[Stored records]
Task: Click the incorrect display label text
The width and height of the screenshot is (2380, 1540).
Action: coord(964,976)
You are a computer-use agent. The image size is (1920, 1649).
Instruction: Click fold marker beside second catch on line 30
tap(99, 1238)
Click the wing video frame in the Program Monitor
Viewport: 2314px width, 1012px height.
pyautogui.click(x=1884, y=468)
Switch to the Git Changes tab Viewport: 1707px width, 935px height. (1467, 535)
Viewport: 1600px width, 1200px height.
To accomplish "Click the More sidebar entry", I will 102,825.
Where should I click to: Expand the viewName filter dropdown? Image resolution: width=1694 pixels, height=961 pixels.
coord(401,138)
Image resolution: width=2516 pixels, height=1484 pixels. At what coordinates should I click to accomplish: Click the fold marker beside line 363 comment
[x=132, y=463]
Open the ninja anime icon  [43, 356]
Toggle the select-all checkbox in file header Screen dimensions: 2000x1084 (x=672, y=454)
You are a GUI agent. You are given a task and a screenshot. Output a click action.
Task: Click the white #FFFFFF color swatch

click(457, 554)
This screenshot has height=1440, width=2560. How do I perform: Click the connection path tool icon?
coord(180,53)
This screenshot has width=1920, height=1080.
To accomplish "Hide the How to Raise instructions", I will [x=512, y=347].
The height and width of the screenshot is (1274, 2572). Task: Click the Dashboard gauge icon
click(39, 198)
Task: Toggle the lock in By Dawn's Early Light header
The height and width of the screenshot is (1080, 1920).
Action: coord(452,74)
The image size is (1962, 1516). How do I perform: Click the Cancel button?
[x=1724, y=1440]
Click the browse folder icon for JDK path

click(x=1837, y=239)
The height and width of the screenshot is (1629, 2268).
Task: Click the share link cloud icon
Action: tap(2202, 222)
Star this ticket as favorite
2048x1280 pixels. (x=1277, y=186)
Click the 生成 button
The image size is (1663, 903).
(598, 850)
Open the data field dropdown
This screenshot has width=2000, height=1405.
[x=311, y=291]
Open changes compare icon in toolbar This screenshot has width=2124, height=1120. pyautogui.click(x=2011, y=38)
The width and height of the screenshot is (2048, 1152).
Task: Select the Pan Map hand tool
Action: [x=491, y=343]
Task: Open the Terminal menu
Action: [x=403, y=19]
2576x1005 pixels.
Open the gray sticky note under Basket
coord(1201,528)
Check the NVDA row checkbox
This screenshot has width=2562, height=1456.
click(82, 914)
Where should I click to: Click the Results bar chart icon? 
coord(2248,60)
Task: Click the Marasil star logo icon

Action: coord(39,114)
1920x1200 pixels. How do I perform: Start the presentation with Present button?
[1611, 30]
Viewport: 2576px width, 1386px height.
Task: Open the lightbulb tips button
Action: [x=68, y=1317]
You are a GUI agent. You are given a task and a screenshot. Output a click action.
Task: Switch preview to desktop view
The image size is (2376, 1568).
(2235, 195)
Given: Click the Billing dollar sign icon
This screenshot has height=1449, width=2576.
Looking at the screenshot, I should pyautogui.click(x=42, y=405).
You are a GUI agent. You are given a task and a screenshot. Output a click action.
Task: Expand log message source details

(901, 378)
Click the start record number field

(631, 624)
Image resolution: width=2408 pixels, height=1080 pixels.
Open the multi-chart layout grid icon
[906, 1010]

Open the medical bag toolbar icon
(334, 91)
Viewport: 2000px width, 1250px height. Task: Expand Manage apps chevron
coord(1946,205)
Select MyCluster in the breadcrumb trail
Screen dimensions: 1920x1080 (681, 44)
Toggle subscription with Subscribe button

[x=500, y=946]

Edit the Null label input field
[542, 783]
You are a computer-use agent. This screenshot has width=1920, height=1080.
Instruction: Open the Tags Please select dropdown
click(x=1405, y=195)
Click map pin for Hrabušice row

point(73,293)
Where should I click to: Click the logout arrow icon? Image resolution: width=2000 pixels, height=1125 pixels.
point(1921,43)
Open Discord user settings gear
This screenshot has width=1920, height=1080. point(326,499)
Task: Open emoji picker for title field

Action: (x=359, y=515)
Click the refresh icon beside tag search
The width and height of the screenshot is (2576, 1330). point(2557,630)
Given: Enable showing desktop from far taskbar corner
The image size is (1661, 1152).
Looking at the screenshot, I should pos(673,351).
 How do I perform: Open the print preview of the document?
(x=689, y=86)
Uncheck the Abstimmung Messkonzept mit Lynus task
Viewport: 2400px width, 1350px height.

*REQUIRED ACTION*. A word-for-word copy of the data above is the goal, so set it all down again.

*ANSWER TO THE PROBLEM*.
Task: Click the incorrect display label text
The width and height of the screenshot is (2380, 1540).
Action: coord(964,976)
You are a computer-use agent. The image size is (1920, 1649).
Instruction: Click fold marker beside second catch on line 30
tap(99, 1238)
Click the wing video frame in the Program Monitor
Viewport: 2314px width, 1012px height.
pyautogui.click(x=1884, y=468)
Switch to the Git Changes tab Viewport: 1707px width, 935px height. (1467, 535)
Viewport: 1600px width, 1200px height.
To accomplish "Click the More sidebar entry", I will 102,825.
Where should I click to: Expand the viewName filter dropdown? Image resolution: width=1694 pixels, height=961 pixels.
coord(401,138)
Image resolution: width=2516 pixels, height=1484 pixels. At what coordinates should I click to accomplish: Click the fold marker beside line 363 comment
[x=132, y=463]
Open the ninja anime icon  [43, 356]
Toggle the select-all checkbox in file header Screen dimensions: 2000x1084 (x=672, y=454)
You are a GUI agent. You are given a task and a screenshot. Output a click action.
Task: Click the white #FFFFFF color swatch

click(457, 554)
This screenshot has height=1440, width=2560. How do I perform: Click the connection path tool icon?
coord(180,53)
This screenshot has width=1920, height=1080.
To accomplish "Hide the How to Raise instructions", I will [x=512, y=347].
The height and width of the screenshot is (1274, 2572). Task: Click the Dashboard gauge icon
click(39, 198)
Task: Toggle the lock in By Dawn's Early Light header
The height and width of the screenshot is (1080, 1920).
Action: coord(452,74)
The image size is (1962, 1516). How do I perform: Click the Cancel button?
[x=1724, y=1440]
Click the browse folder icon for JDK path

click(x=1837, y=239)
The height and width of the screenshot is (1629, 2268).
Task: Click the share link cloud icon
Action: tap(2202, 222)
Star this ticket as favorite
2048x1280 pixels. (x=1277, y=186)
Click the 生成 button
The image size is (1663, 903).
(598, 850)
Open the data field dropdown
This screenshot has width=2000, height=1405.
[x=311, y=291]
Open changes compare icon in toolbar This screenshot has width=2124, height=1120. pyautogui.click(x=2011, y=38)
The width and height of the screenshot is (2048, 1152).
Task: Select the Pan Map hand tool
Action: [x=491, y=343]
Task: Open the Terminal menu
Action: [x=403, y=19]
2576x1005 pixels.
Open the gray sticky note under Basket
coord(1201,528)
Check the NVDA row checkbox
This screenshot has width=2562, height=1456.
click(82, 914)
Where should I click to: Click the Results bar chart icon? 
coord(2248,60)
Task: Click the Marasil star logo icon

Action: coord(39,114)
1920x1200 pixels. How do I perform: Start the presentation with Present button?
[1611, 30]
Viewport: 2576px width, 1386px height.
Task: Open the lightbulb tips button
Action: [x=68, y=1317]
You are a GUI agent. You are given a task and a screenshot. Output a click action.
Task: Switch preview to desktop view
The image size is (2376, 1568).
(2235, 195)
Given: Click the Billing dollar sign icon
This screenshot has height=1449, width=2576.
Looking at the screenshot, I should pyautogui.click(x=42, y=405).
You are a GUI agent. You are given a task and a screenshot. Output a click action.
Task: Expand log message source details

(901, 378)
Click the start record number field

(631, 624)
Image resolution: width=2408 pixels, height=1080 pixels.
Open the multi-chart layout grid icon
[906, 1010]

Open the medical bag toolbar icon
(334, 91)
Viewport: 2000px width, 1250px height. Task: Expand Manage apps chevron
coord(1946,205)
Select MyCluster in the breadcrumb trail
Screen dimensions: 1920x1080 (681, 44)
Toggle subscription with Subscribe button

[x=500, y=946]

Edit the Null label input field
[542, 783]
You are a computer-use agent. This screenshot has width=1920, height=1080.
Instruction: Open the Tags Please select dropdown
click(x=1405, y=195)
Click map pin for Hrabušice row

point(73,293)
Where should I click to: Click the logout arrow icon? Image resolution: width=2000 pixels, height=1125 pixels.
point(1921,43)
Open Discord user settings gear
This screenshot has width=1920, height=1080. point(326,499)
Task: Open emoji picker for title field

Action: (x=359, y=515)
Click the refresh icon beside tag search
The width and height of the screenshot is (2576, 1330). point(2557,630)
Given: Enable showing desktop from far taskbar corner
The image size is (1661, 1152).
Looking at the screenshot, I should pos(673,351).
 How do I perform: Open the print preview of the document?
(x=689, y=86)
Uncheck the Abstimmung Messkonzept mit Lynus task
Viewport: 2400px width, 1350px height.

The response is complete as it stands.